BEGIN Provided data

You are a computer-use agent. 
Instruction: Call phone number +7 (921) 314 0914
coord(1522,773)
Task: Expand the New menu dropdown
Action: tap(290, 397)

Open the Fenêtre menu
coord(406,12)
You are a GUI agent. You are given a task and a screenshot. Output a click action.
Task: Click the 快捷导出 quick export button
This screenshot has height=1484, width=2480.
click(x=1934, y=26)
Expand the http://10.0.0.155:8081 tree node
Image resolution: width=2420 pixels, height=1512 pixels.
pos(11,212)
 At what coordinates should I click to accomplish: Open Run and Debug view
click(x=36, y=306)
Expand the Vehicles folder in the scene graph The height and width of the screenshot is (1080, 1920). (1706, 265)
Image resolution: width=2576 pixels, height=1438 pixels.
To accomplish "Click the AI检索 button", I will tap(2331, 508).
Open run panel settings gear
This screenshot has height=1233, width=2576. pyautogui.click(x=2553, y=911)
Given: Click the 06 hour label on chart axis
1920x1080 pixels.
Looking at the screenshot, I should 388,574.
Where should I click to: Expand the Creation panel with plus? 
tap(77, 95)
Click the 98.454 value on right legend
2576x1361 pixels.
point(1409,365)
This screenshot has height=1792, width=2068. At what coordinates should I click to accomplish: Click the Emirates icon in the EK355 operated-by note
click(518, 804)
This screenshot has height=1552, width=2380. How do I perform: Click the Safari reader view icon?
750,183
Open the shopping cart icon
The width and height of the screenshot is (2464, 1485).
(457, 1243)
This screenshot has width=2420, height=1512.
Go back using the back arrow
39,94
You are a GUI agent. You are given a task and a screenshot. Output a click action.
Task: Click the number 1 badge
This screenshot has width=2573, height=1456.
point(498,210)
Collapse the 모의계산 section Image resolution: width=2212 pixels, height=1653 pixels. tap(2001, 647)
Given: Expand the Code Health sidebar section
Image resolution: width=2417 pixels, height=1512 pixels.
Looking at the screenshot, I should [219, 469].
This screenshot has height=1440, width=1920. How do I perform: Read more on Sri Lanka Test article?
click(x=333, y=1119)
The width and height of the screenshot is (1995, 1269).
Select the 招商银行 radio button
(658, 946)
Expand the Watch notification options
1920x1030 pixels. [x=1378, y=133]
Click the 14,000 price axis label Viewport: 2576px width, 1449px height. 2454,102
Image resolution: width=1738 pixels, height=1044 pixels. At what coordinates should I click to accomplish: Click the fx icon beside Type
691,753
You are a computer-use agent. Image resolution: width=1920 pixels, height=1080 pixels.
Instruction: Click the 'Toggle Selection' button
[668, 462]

END Provided data

Work to be completed >> Repeat the data exactly as it was given above.

Task answer >>
You are a computer-use agent. 
Instruction: Call phone number +7 (921) 314 0914
coord(1522,773)
Task: Expand the New menu dropdown
Action: tap(290, 397)

Open the Fenêtre menu
coord(406,12)
You are a GUI agent. You are given a task and a screenshot. Output a click action.
Task: Click the 快捷导出 quick export button
This screenshot has height=1484, width=2480.
click(x=1934, y=26)
Expand the http://10.0.0.155:8081 tree node
Image resolution: width=2420 pixels, height=1512 pixels.
pos(11,212)
 At what coordinates should I click to accomplish: Open Run and Debug view
click(x=36, y=306)
Expand the Vehicles folder in the scene graph The height and width of the screenshot is (1080, 1920). (1706, 265)
Image resolution: width=2576 pixels, height=1438 pixels.
To accomplish "Click the AI检索 button", I will tap(2331, 508).
Open run panel settings gear
This screenshot has height=1233, width=2576. pyautogui.click(x=2553, y=911)
Given: Click the 06 hour label on chart axis
1920x1080 pixels.
Looking at the screenshot, I should 388,574.
Where should I click to: Expand the Creation panel with plus? 
tap(77, 95)
Click the 98.454 value on right legend
2576x1361 pixels.
point(1409,365)
This screenshot has height=1792, width=2068. At what coordinates should I click to accomplish: Click the Emirates icon in the EK355 operated-by note
click(518, 804)
This screenshot has height=1552, width=2380. How do I perform: Click the Safari reader view icon?
750,183
Open the shopping cart icon
The width and height of the screenshot is (2464, 1485).
(457, 1243)
This screenshot has width=2420, height=1512.
Go back using the back arrow
39,94
You are a GUI agent. You are given a task and a screenshot. Output a click action.
Task: Click the number 1 badge
This screenshot has width=2573, height=1456.
point(498,210)
Collapse the 모의계산 section Image resolution: width=2212 pixels, height=1653 pixels. tap(2001, 647)
Given: Expand the Code Health sidebar section
Image resolution: width=2417 pixels, height=1512 pixels.
Looking at the screenshot, I should [219, 469].
This screenshot has height=1440, width=1920. How do I perform: Read more on Sri Lanka Test article?
click(x=333, y=1119)
The width and height of the screenshot is (1995, 1269).
Select the 招商银行 radio button
(658, 946)
Expand the Watch notification options
1920x1030 pixels. [x=1378, y=133]
Click the 14,000 price axis label Viewport: 2576px width, 1449px height. 2454,102
Image resolution: width=1738 pixels, height=1044 pixels. At what coordinates should I click to accomplish: Click the fx icon beside Type
691,753
You are a computer-use agent. Image resolution: width=1920 pixels, height=1080 pixels.
Instruction: Click the 'Toggle Selection' button
[668, 462]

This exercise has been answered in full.